AAL2: Requires two distinct factors (e.g., password + OTP).
AAL3: Cryptographic or hardware-based MFA with biometrics.
eIDAS
Not compliant for secure transactions.
SCA-compliant for standard transactions.
Required for high-assurance transactions (biometric-based MFA).
PCI DSS
Not compliant for systems handling sensitive data.
Required for access to cardholder data and admin access.
Recommended for securing sensitive payment data.
ISO/IEC 27001
Suitable for basic access control (low-risk systems).
Recommended for privileged accounts and sensitive systems.
MFA with biometrics for critical systems or data.
NIS2 Directive
Not recommended for critical systems.
MFA required for critical and essential sectors.

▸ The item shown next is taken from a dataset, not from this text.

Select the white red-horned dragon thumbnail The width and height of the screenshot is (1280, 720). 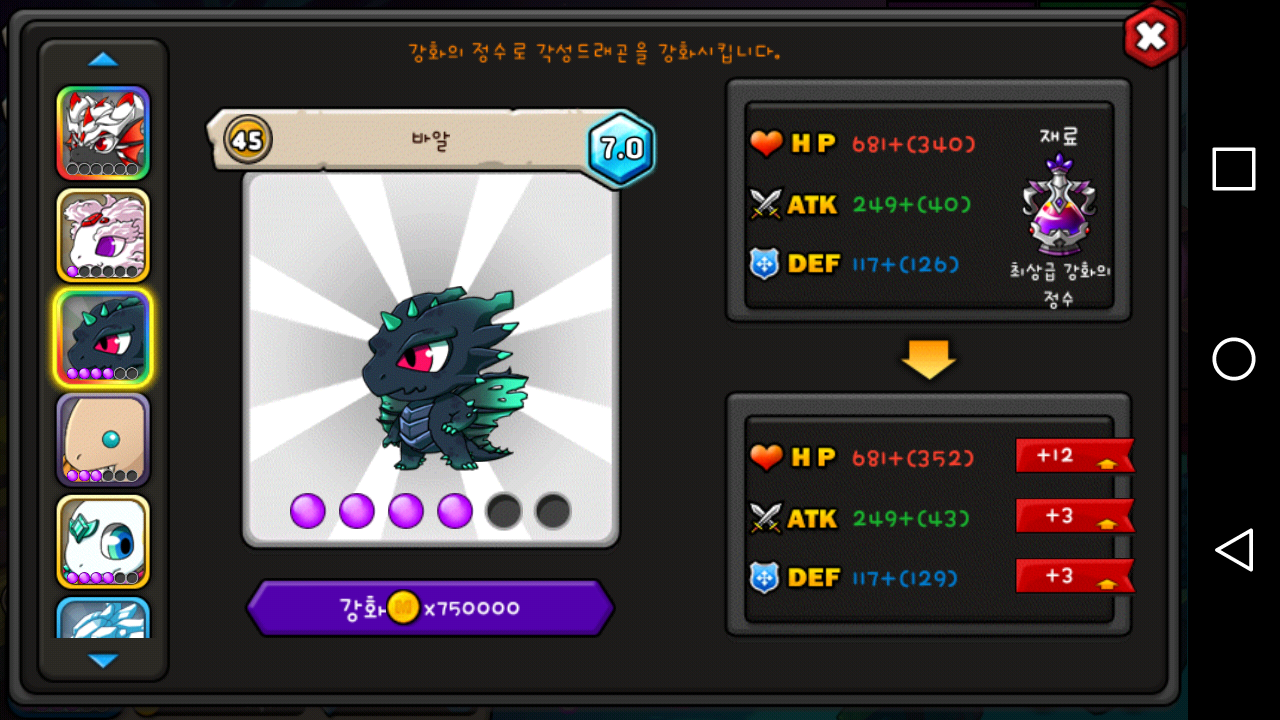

MFA with biometrics or hardware tokens for high-risk sectors.
SOC 2
Not compliant for systems managing sensitive data.
Required for securing systems with customer data.
Adds extra security for sensitive customer data environments.
ISAE 3402
Suitable for basic assurance engagements.
Demonstrates secure access controls for data protection.
Enhances assurance by combining MFA with biometrics for critical use cases.
GDPR
Single-factor insufficient for Article 32 compliance.
Meets access control requirements for protecting personal data.
Strengthens compliance for systems handling sensitive personal data.
HIPAA
Not sufficient for protecting ePHI.
Helps meet HIPAA’s technical safeguards for access control of ePHI.
Ideal for protecting ePHI with biometrics for enhanced security.